静かに刑期を全うする事などおかしく、ましてや日頃見たこともない者が入ってきたのならば騒ぎ立てるのが普通という物。

 しかし、二人の会話が聞こえる程に静か。
 そんな疑問を感じていると

 「結婚相手でも無いとすれば……あいつらの餌かえ?」
 老人は空気が抜けたような笑い方をする、それがただのしょぼくれた老人をまるで自分の命を刈り取りに来た死神とそう彼女は感じた。
 がヒルコに比べればただの仮装した子供に等しく、恐怖などの感情を抱くには到底足り得ない物とコニカは感じた。

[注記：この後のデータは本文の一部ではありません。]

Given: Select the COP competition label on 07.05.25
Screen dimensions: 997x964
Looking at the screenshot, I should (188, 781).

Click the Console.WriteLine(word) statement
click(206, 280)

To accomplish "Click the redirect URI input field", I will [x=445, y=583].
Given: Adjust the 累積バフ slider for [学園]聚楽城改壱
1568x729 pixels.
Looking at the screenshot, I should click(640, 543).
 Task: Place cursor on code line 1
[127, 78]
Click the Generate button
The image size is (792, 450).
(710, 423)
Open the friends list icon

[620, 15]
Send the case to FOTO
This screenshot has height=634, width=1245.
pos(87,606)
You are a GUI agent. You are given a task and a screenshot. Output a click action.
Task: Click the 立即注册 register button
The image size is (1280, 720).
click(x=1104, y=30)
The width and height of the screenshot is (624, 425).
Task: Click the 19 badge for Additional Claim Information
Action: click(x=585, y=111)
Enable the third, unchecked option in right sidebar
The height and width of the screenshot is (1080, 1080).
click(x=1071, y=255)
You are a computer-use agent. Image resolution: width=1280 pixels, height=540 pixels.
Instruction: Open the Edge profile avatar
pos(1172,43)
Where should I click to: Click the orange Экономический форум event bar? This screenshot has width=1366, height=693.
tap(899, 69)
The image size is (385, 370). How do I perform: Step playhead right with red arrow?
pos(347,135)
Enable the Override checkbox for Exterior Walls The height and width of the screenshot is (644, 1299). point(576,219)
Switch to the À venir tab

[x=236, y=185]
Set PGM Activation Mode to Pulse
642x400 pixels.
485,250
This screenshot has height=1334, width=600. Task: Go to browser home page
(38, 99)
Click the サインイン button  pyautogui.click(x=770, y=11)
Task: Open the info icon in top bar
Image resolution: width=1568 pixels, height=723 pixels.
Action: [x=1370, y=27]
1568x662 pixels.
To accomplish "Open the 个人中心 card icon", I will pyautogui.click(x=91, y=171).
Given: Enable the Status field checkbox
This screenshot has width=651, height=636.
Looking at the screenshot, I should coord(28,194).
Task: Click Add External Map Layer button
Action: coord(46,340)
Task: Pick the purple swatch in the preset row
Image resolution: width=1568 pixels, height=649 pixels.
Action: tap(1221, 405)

 「ご老体、私を女だと見くびるとその長寿ここで止まるぞ」
 睨み付け、凄んだ一言は……恐ろしさの欠片も無かった。
まるで子犬の威嚇のよう。
 老人には全くの恐怖の感情を持っていなかったが、やはり白衣の少年には恐怖の感情を持っていたため、老人に凄んだ事によってヒルコが憤慨しないか、その少しばかりの不安が声を揺らした。 
 ただ彼女が想像できない結果が起きる。